It is a gift, according to Walton, that he acquired out of necessity. Between his freshman and sophomore years at Helix High School he had some cartilage removed from his left knee, and it was then that he learned how to get rid of the ball.
"I couldn't run very well," he says. "So there was no way I could stay with everybody in our fast break. All I did was get the rebound, make the quick pass and watch everybody go. 1 got pretty good at it because I did it so much. And I sort of enjoyed standing back there watching our guys destroying everybody at the other end." He still does.

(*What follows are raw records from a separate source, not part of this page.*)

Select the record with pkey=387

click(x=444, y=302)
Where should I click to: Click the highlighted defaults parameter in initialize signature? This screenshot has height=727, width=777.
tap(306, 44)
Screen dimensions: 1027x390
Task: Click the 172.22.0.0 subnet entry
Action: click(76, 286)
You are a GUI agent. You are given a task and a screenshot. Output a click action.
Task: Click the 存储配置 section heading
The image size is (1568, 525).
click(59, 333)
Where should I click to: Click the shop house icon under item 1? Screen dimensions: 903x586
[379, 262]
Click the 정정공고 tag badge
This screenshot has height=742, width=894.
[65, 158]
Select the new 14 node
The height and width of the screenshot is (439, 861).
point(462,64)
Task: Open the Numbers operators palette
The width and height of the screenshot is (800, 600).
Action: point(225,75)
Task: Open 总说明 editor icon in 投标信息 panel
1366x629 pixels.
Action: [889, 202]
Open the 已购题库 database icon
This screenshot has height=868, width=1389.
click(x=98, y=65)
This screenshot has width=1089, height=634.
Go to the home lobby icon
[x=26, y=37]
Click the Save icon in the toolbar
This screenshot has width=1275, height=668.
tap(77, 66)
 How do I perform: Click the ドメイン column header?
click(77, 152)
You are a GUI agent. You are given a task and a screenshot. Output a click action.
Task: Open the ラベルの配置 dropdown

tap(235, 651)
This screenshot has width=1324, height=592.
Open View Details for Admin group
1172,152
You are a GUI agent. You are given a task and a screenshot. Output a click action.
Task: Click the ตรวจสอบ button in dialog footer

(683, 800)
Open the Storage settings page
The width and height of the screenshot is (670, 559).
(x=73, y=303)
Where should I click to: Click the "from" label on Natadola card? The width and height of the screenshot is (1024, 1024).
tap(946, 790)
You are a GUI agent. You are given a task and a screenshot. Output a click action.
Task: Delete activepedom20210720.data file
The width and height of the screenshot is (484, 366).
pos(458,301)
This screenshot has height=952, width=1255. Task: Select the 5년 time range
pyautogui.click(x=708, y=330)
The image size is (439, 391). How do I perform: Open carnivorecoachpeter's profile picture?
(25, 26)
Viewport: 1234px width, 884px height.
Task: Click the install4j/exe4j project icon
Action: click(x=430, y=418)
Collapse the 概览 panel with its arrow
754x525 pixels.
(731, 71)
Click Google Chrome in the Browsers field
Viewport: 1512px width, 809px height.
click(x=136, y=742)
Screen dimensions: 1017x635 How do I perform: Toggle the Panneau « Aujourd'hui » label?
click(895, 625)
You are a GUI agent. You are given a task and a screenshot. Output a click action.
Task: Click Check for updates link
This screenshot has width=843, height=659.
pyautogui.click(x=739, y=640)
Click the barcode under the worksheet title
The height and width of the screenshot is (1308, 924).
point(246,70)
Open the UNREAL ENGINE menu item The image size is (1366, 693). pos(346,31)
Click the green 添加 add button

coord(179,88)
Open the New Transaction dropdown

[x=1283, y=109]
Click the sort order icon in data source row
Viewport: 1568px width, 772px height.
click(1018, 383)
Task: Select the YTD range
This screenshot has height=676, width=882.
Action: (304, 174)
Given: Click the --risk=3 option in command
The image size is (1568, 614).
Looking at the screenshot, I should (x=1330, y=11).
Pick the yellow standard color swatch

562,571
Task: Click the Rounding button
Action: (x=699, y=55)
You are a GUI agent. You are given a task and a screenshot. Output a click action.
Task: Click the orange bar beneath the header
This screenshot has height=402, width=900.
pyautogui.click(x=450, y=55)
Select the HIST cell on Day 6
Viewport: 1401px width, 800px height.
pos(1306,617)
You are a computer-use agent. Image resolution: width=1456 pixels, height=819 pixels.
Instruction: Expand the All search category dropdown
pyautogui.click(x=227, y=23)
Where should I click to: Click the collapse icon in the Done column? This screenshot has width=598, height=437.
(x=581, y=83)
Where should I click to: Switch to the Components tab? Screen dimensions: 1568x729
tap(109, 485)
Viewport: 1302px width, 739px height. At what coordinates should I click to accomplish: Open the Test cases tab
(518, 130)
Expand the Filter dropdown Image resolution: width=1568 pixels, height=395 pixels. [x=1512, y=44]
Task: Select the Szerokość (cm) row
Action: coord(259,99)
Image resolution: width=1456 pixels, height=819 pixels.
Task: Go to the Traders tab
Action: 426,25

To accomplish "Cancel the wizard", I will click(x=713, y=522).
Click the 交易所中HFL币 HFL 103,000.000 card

As if all this weren't enough, Walton also runs UCLA's 1-2-2 zone press. As the deep man, he can see the entire floor and has made it his responsibility to tell his teammates where to go and what to do. It is a role that Walton relishes. He looks like a towering traffic cop, waving, pointing, always moving and chattering. When Wilkes is about to run into a pick, Walton screams, "High post, Keith, high post." Or if he thinks Bibby is being a bit too aggressive he yells, "No fouls, Henry." Sometimes Walton gets so carried away with his policeman's role that he loses sight of his own man. Then there is a flurry of red hair and waving arms as he scrambles to catch up.
That Walton does so much and moves so well is remarkable, considering that he has a serious condition known as tendinitis in both knees. He played with a good deal of pain until this season, when he undertook a program of therapy recommended by Dr. Robert Kerlan. Each day Walton spends half an hour before practice applying heat to his knees and another half hour afterward applying ice. "Now the only time they bother me is when I play a lot of games in a row," says Walton.
The knee treatments also give Walton a convenient excuse for avoiding post-game interviews. Instead of opening his dressing room to the press, it is Wood-en's policy to allow only one or two players, usually the game stars, to be questioned. Up until the tournament finale, Walton had avoided all the sessions, ostensibly because he was busy icing his knees. When he does consent to an interview, he answers questions deliberately and thoughtfully, exhibiting none of the boyish enthusiasm that is his trademark on the floor.
Wooden's only serious criticism of Walton is that he is sometimes "too emotional." He has a tendency to hang his head or give up momentarily after making a mistake, habits Wooden is trying hard to break. "Sometimes he expects too much of himself," says Wooden.
Now that Walton and his friends have proved they can beat a good team, they must prove they can win on the road. Their first chance comes this weekend, when they open their Pacific Eight schedule with back-to-back games at Oregon State and Oregon. From now on the pressure will be enormous, but the Walton Gang seems in command. UCLA is always in command.